*** Opening Given records ***
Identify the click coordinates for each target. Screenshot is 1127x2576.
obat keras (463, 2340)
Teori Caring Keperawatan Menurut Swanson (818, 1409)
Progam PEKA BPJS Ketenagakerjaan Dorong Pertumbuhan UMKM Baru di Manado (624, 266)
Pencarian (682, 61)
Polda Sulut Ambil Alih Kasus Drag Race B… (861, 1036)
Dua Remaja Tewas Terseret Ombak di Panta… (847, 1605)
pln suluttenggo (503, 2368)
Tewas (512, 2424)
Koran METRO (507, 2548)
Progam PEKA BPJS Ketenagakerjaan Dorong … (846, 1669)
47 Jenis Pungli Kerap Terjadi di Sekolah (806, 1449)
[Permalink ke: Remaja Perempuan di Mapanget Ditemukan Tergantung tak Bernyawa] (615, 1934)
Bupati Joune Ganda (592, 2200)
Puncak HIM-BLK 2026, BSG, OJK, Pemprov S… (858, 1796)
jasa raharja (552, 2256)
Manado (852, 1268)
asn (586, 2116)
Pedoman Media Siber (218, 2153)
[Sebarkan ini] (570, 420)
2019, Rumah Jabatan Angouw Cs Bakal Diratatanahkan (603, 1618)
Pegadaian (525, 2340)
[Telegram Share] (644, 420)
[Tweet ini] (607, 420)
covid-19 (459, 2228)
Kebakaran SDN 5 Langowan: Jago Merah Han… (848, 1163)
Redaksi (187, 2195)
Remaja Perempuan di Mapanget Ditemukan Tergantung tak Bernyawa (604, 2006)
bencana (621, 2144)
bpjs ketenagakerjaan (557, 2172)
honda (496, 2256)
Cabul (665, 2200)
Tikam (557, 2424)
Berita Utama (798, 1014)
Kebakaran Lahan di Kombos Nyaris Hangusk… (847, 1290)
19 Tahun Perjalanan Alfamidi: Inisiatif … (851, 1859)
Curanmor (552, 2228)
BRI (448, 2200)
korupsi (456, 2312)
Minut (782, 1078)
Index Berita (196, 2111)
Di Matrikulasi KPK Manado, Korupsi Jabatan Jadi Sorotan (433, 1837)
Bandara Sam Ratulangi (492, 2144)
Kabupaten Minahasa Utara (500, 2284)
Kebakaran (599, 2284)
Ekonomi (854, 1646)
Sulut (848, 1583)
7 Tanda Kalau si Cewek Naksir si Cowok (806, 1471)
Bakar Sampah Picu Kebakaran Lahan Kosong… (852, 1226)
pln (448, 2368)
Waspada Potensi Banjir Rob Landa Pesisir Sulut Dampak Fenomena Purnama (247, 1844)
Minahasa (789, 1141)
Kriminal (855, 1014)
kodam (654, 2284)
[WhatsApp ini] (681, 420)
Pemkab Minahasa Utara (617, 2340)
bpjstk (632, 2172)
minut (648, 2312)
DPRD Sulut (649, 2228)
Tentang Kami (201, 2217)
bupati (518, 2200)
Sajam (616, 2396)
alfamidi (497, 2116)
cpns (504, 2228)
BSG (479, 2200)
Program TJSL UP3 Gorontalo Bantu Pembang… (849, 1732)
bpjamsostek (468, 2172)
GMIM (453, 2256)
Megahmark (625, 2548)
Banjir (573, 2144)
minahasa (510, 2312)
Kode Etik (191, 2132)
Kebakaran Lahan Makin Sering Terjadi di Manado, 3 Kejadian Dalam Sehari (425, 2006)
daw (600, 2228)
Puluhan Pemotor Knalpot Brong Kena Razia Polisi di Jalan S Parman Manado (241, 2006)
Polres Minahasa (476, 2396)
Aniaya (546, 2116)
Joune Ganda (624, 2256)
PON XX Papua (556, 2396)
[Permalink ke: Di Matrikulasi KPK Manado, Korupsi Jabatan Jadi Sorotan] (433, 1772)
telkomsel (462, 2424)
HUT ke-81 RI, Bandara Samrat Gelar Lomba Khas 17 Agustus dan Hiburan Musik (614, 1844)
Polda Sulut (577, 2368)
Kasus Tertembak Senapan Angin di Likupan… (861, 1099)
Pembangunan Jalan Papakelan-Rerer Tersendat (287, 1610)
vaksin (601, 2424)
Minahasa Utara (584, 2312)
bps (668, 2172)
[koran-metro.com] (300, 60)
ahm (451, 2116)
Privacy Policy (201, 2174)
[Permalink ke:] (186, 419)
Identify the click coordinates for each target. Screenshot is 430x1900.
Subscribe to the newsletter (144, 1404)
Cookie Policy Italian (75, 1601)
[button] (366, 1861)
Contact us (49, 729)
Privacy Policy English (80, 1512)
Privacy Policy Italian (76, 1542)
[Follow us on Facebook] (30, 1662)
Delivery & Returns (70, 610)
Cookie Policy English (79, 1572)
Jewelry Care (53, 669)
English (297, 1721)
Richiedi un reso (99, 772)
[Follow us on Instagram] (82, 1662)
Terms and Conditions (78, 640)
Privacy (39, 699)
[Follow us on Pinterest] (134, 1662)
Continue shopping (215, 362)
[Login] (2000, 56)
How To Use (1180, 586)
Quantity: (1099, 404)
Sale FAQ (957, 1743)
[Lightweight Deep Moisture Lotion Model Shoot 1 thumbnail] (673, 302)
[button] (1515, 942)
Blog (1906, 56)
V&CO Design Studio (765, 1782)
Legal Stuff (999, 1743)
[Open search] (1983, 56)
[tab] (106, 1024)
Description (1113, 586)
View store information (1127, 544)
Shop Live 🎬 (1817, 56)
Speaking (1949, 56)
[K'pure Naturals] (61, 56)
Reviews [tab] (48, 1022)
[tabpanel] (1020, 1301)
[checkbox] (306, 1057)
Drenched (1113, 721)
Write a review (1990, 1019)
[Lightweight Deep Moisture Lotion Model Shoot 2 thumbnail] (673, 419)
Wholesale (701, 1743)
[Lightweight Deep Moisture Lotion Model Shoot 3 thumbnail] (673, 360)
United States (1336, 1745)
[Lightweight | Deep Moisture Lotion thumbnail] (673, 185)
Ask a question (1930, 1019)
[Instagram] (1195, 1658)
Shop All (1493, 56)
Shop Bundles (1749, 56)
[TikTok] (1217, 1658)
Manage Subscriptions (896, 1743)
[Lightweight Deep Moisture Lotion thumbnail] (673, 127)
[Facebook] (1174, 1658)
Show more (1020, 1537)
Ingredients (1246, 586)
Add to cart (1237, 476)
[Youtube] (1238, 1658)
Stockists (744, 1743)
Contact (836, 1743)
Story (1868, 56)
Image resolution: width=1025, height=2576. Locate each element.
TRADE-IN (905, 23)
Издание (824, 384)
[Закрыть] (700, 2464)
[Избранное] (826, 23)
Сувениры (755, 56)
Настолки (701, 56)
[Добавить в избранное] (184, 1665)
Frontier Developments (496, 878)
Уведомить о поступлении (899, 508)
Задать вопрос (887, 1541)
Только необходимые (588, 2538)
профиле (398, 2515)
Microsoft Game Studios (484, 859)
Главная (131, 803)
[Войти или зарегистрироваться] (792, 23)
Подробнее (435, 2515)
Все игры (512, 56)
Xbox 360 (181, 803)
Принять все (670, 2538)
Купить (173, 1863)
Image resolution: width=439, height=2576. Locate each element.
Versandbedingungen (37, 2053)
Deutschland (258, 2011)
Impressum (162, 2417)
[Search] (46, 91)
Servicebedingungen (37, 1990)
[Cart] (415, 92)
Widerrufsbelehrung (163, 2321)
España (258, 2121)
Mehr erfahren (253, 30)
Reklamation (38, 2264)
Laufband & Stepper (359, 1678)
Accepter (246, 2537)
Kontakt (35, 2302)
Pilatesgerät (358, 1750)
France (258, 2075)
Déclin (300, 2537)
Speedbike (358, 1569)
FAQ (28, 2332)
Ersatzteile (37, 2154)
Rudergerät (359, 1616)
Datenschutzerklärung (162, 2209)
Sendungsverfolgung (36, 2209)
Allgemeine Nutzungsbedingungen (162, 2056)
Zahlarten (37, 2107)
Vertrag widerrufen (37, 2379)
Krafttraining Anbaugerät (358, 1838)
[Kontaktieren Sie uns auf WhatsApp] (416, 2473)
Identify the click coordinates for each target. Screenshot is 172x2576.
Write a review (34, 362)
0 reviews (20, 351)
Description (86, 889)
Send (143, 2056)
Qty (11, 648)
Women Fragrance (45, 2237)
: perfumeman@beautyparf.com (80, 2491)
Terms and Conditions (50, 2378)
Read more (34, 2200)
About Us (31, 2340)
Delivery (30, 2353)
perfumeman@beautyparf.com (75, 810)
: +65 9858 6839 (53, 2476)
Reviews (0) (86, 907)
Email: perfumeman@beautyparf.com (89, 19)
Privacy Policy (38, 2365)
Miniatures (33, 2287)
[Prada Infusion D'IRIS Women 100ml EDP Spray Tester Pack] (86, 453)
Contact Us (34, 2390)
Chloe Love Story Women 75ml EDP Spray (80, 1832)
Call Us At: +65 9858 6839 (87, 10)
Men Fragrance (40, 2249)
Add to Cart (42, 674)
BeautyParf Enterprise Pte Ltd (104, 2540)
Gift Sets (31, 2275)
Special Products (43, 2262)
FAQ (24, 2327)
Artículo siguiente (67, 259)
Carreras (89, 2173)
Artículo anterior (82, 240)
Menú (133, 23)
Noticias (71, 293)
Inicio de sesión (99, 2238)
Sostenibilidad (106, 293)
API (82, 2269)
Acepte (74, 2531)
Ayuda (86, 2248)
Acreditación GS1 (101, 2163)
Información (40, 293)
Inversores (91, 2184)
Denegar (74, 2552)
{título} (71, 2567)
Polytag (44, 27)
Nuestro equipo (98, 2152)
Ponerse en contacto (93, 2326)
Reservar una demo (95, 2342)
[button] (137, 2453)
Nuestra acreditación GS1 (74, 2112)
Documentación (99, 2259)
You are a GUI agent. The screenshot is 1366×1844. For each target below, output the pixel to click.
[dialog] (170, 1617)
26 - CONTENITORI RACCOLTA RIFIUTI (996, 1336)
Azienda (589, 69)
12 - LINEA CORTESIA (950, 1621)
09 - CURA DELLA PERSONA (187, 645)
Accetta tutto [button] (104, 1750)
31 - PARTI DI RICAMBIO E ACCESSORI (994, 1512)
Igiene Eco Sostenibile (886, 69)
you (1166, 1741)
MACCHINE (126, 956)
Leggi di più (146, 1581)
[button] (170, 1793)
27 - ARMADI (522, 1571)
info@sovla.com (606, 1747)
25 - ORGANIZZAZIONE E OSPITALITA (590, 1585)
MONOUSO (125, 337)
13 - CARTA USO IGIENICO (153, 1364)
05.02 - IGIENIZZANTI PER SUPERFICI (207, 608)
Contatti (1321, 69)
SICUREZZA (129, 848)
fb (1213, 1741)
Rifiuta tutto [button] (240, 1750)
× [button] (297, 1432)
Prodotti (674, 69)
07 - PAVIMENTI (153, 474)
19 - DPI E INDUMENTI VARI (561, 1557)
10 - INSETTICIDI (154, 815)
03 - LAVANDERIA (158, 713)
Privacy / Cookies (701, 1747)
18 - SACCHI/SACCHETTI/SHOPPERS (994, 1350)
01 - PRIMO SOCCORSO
*** Closing Given records ***
The final stretch of the listing, from the line containing "Acepte (74, 2531)" through its last line, both included, is to be output exactly and by itself.

■ **Reply**:
Acepte (74, 2531)
Ayuda (86, 2248)
Acreditación GS1 (101, 2163)
Información (40, 293)
Inversores (91, 2184)
Denegar (74, 2552)
{título} (71, 2567)
Polytag (44, 27)
Nuestro equipo (98, 2152)
Ponerse en contacto (93, 2326)
Reservar una demo (95, 2342)
[button] (137, 2453)
Nuestra acreditación GS1 (74, 2112)
Documentación (99, 2259)
You are a GUI agent. The screenshot is 1366×1844. For each target below, output the pixel to click.
[dialog] (170, 1617)
26 - CONTENITORI RACCOLTA RIFIUTI (996, 1336)
Azienda (589, 69)
12 - LINEA CORTESIA (950, 1621)
09 - CURA DELLA PERSONA (187, 645)
Accetta tutto [button] (104, 1750)
31 - PARTI DI RICAMBIO E ACCESSORI (994, 1512)
Igiene Eco Sostenibile (886, 69)
you (1166, 1741)
MACCHINE (126, 956)
Leggi di più (146, 1581)
[button] (170, 1793)
27 - ARMADI (522, 1571)
info@sovla.com (606, 1747)
25 - ORGANIZZAZIONE E OSPITALITA (590, 1585)
MONOUSO (125, 337)
13 - CARTA USO IGIENICO (153, 1364)
05.02 - IGIENIZZANTI PER SUPERFICI (207, 608)
Contatti (1321, 69)
SICUREZZA (129, 848)
fb (1213, 1741)
Rifiuta tutto [button] (240, 1750)
× [button] (297, 1432)
Prodotti (674, 69)
07 - PAVIMENTI (153, 474)
19 - DPI E INDUMENTI VARI (561, 1557)
10 - INSETTICIDI (154, 815)
03 - LAVANDERIA (158, 713)
Privacy / Cookies (701, 1747)
18 - SACCHI/SACCHETTI/SHOPPERS (994, 1350)
01 - PRIMO SOCCORSO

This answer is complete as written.